Мы шли по узким улочкам и мостикам через каналы; нас окружала мечта моей жизни — Венеция, а я, опустив голову, смотрела прямо перед собой на дорогу. Мой брат, хоть он и отмахнулся от моих слов, не мог сдержать возражения и через несколько минут произнес:

— Ты знаешь, я давно писал, что религии возникли в результате потребности в утешении. Утешение за все мучения, которые посылает нам жизнь. Утешение за удовольствия, в которых нам жизнь отказала. Утешение за то, что смерть — это разлука с близкими. Утешение за то, что после недолгого пребывания на земле нас ждет вечная пустота. И это мое понимание религиозных верований как результата поиска утешения будет жить дольше, чем любое религиозное верование.

— Это твое утешение? Мысль, что ты будешь жить вечно в своих произведениях?
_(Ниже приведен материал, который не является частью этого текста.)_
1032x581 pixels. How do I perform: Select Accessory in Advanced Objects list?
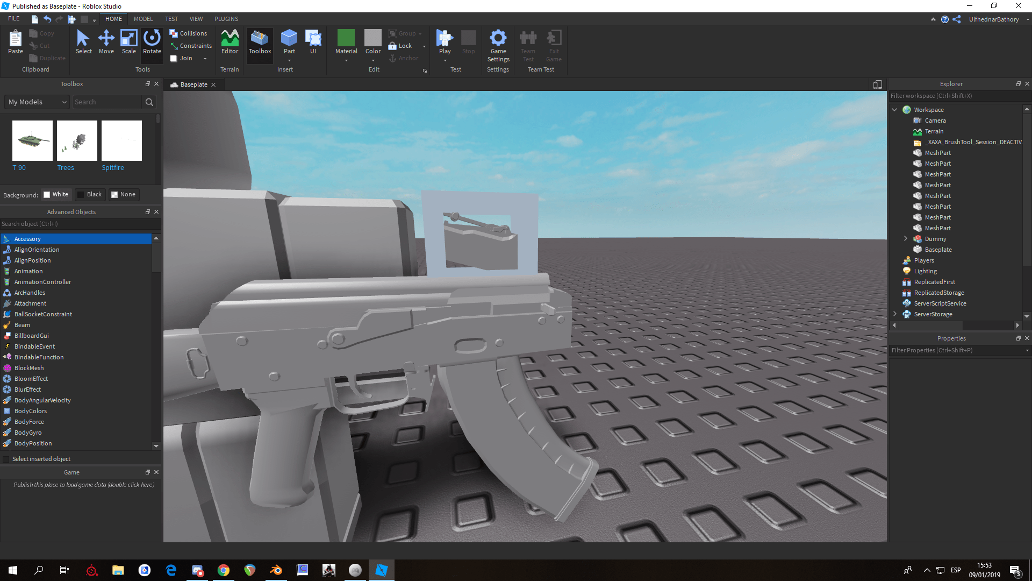[28, 238]
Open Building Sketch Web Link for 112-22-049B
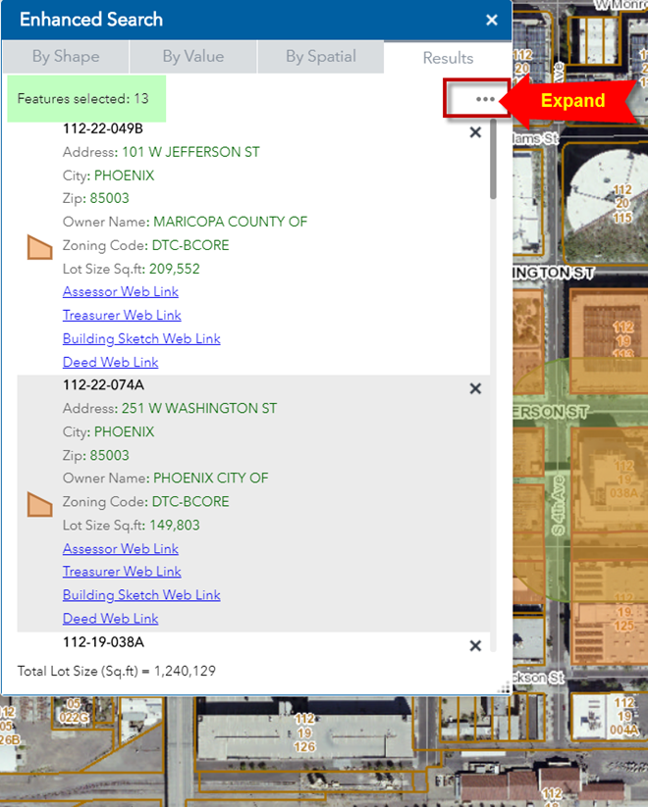This screenshot has height=807, width=648. tap(141, 338)
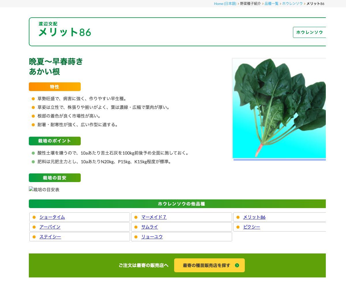Open the ホウレンソウ breadcrumb link
Viewport: 346px width, 289px height.
[x=292, y=4]
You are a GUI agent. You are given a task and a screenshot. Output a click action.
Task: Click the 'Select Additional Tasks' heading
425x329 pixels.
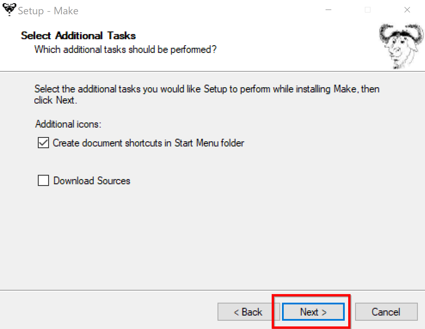(78, 36)
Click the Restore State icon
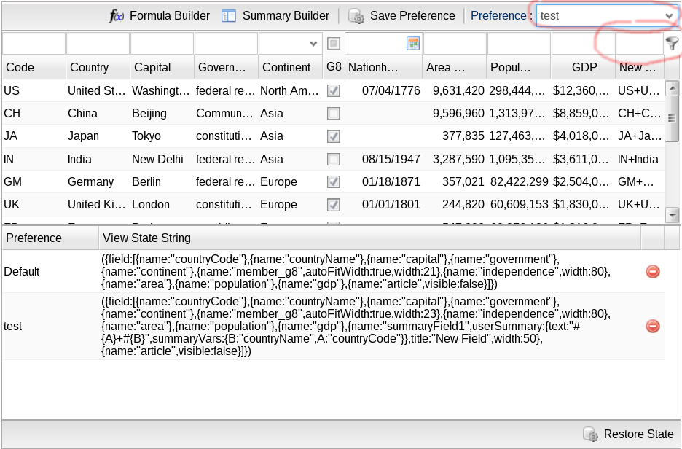 (590, 434)

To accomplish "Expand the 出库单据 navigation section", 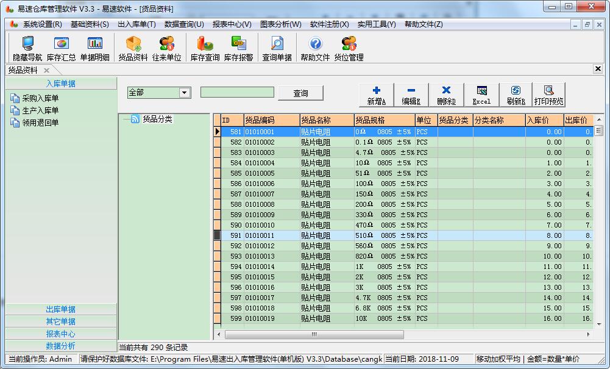I will [61, 309].
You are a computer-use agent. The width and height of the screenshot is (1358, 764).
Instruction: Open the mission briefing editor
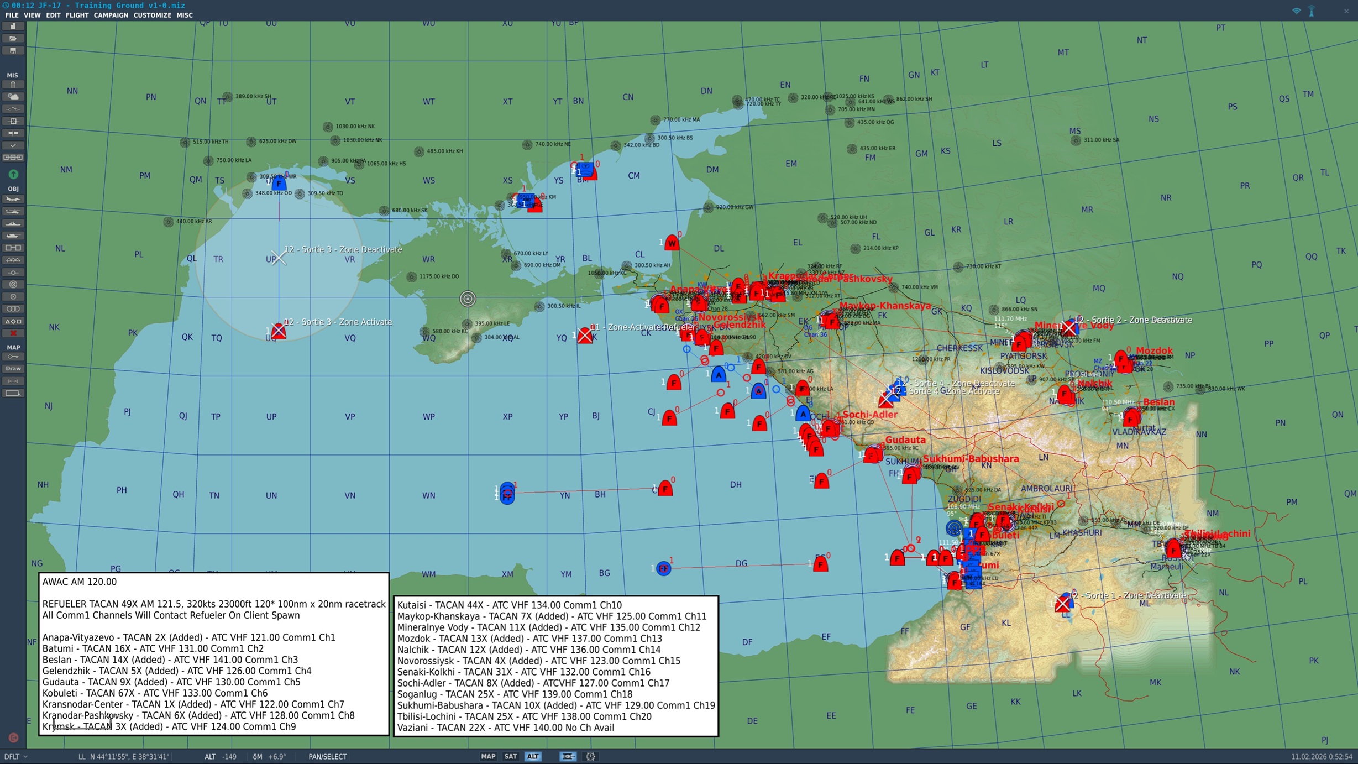pos(13,84)
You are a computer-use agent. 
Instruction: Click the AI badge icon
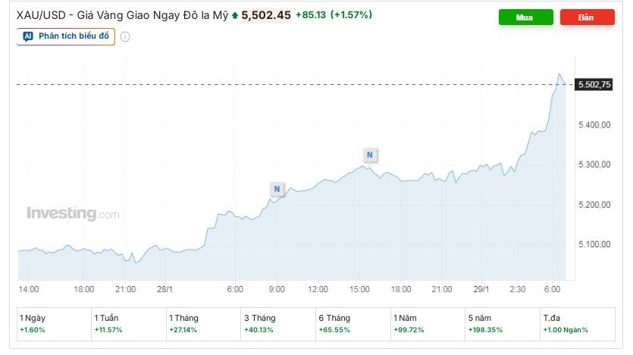28,36
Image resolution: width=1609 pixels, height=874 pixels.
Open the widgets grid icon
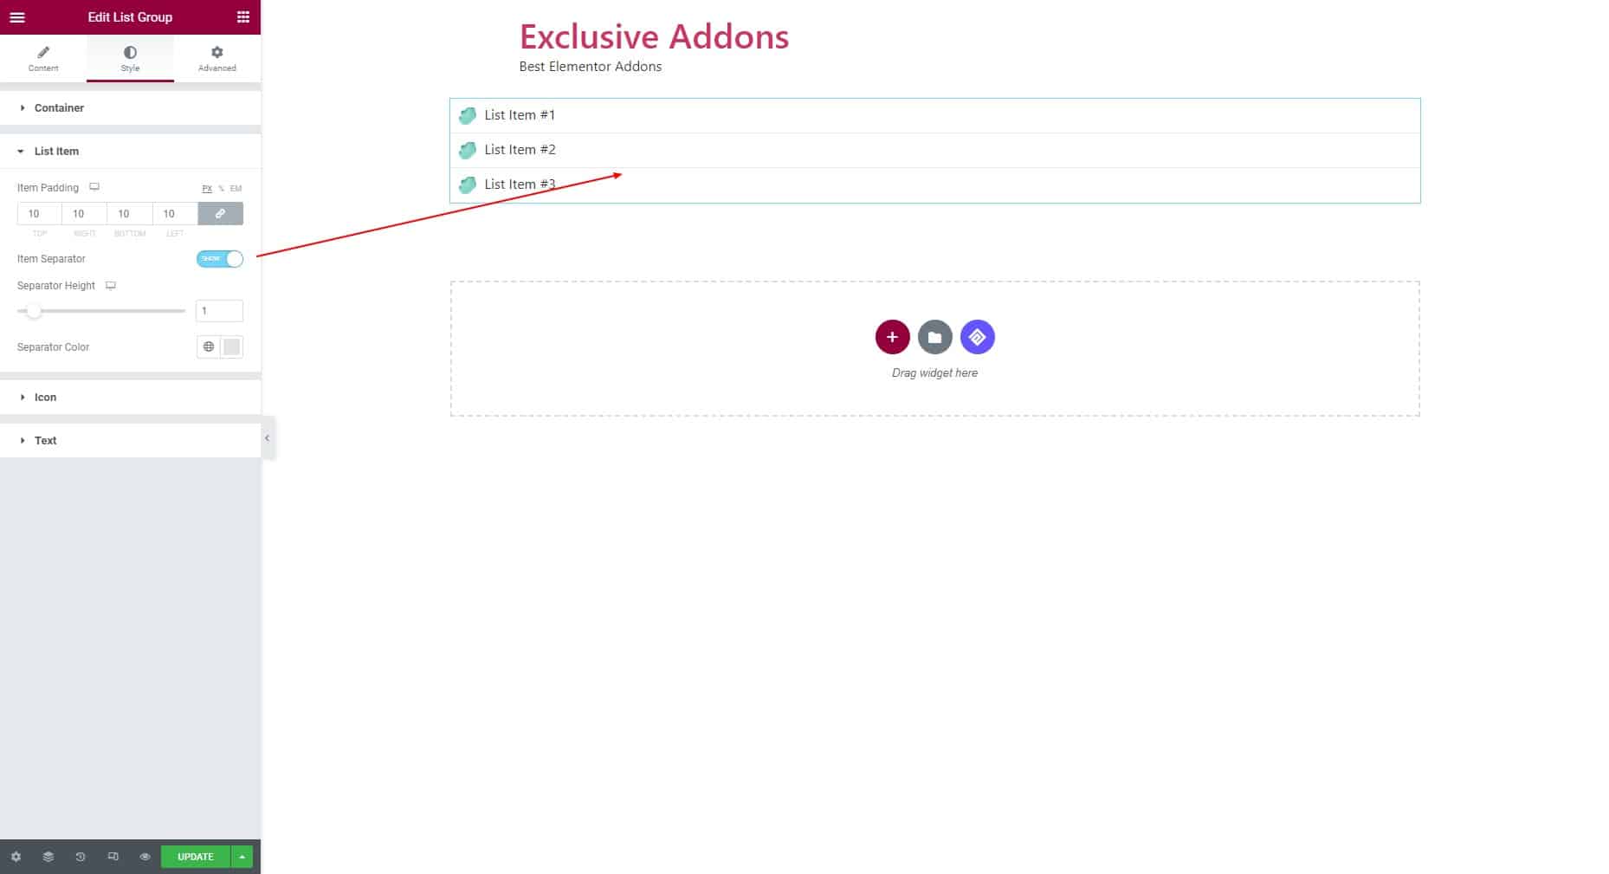(243, 17)
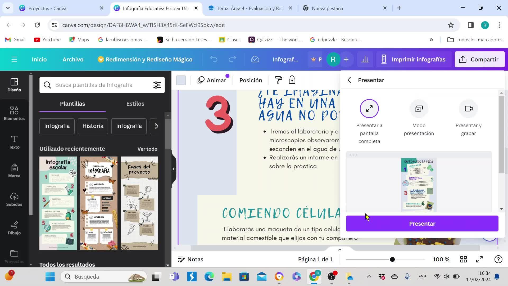Click the paint roller copy style icon
The image size is (508, 286).
tap(278, 80)
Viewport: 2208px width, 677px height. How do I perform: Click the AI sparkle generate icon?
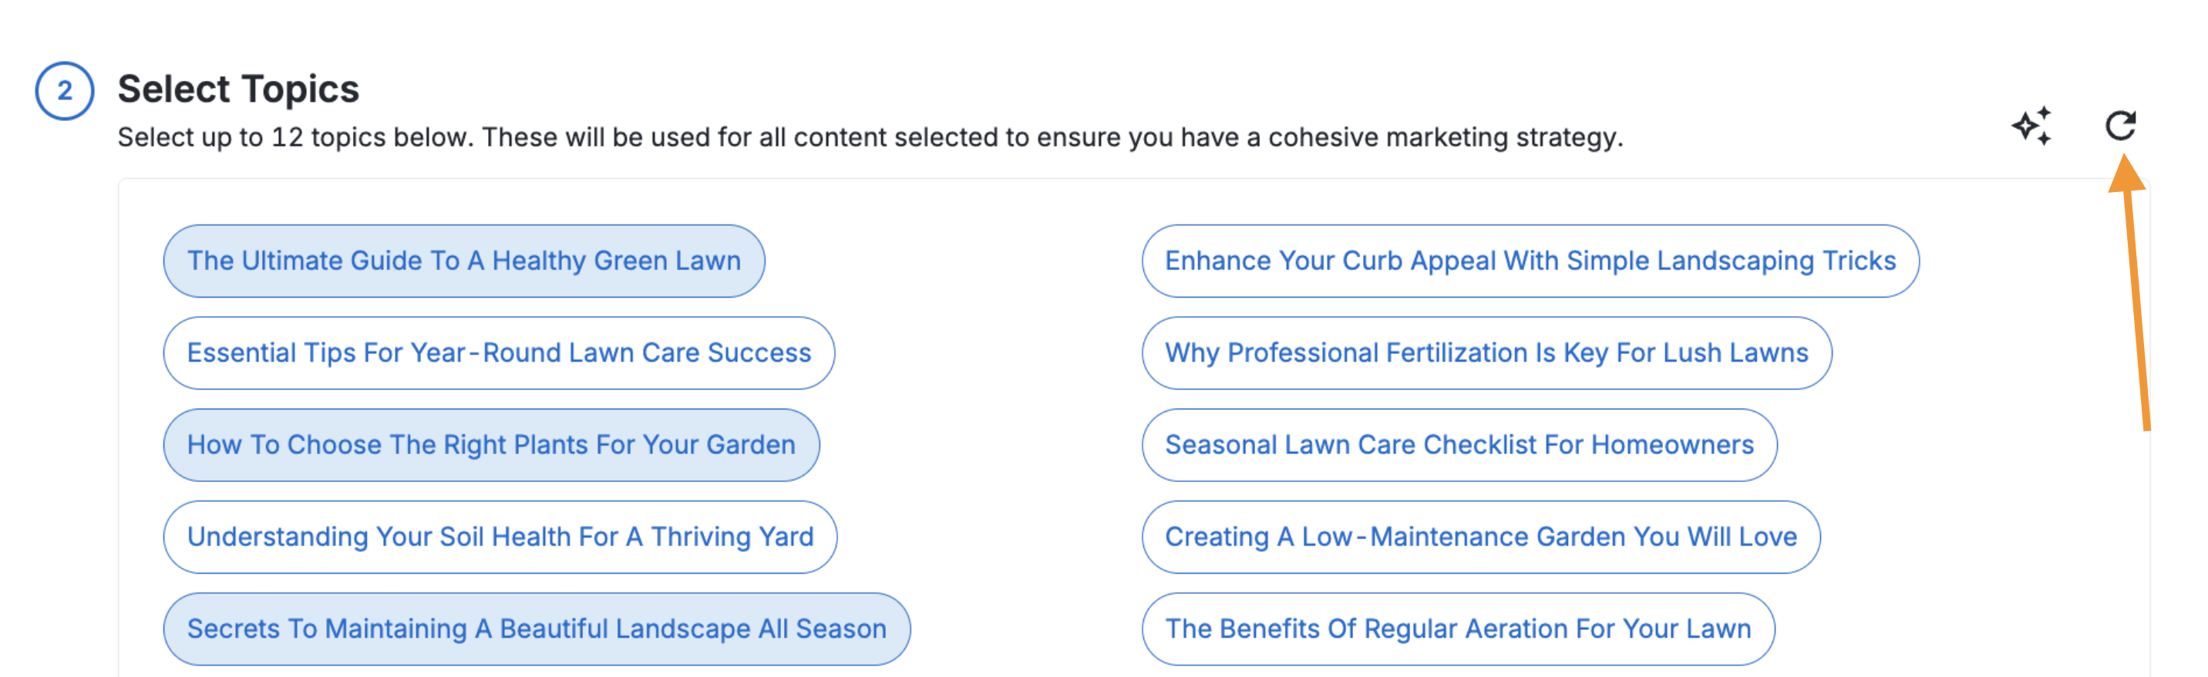[x=2032, y=126]
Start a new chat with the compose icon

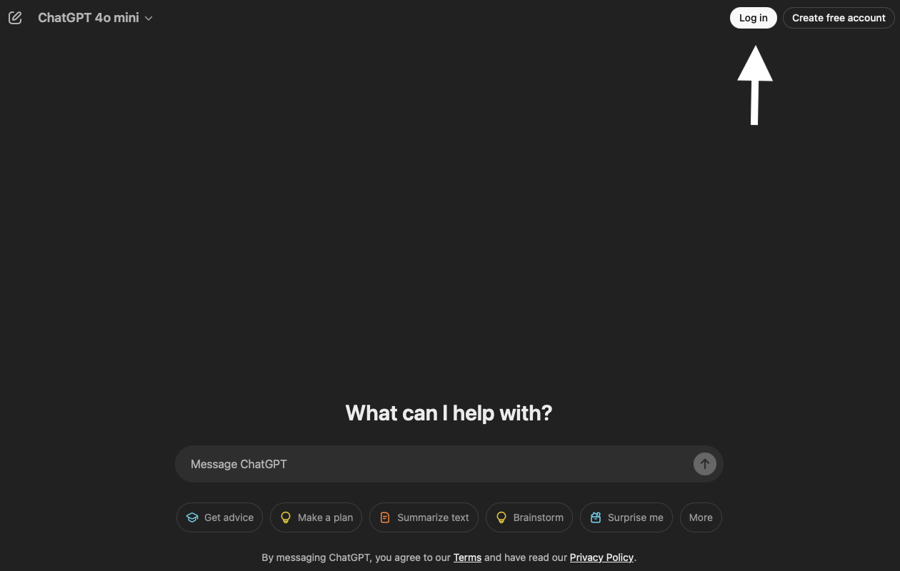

Вера в то, что все вечно будут помнить твои толкования сновидений, человеческое бессознательное, инстинкт жизни и инстинкт смерти? Это ли утешение, которое, как ты обещаешь, победит смерть?

В этот момент из-под моста донеслось пение; я впервые за прогулку оторвала взгляд от своих ног и посмотрела на канал, по которому на гондоле плыли несколько молодых людей и пели. Я споткнулась и упала. Брат приподнял меня и помог встать.

— Все хорошо? — спросил он.

— Да, — ответила я.

Я почувствовала боль в колене. Стряхнула пыль с одежды. Мы продолжили идти. Я прихрамывала.

— У тебя болит нога? — вновь спросил брат.

— Немного, — произнесла я. — Колено.

— Вот повернем за угол и выйдем на площадь.

Когда мы пришли туда, первое, что я увидела, была Часовая башня: у нас оставался еще час до встречи с Анной.

— Пойдем в базилику Сан-Марко, — предложил брат.

— Тут где-то музей Коррер, — заметила я. — Помнишь, две картины Джованни Беллини из этого музея были выставлены в Вене? А мы с тобой часами смотрели на них.

Брат повел меня в один из дворцов на площади. Мы шли по залам, не останавливаясь, до тех пор, пока не нашли тот, где были представлены творения Беллини.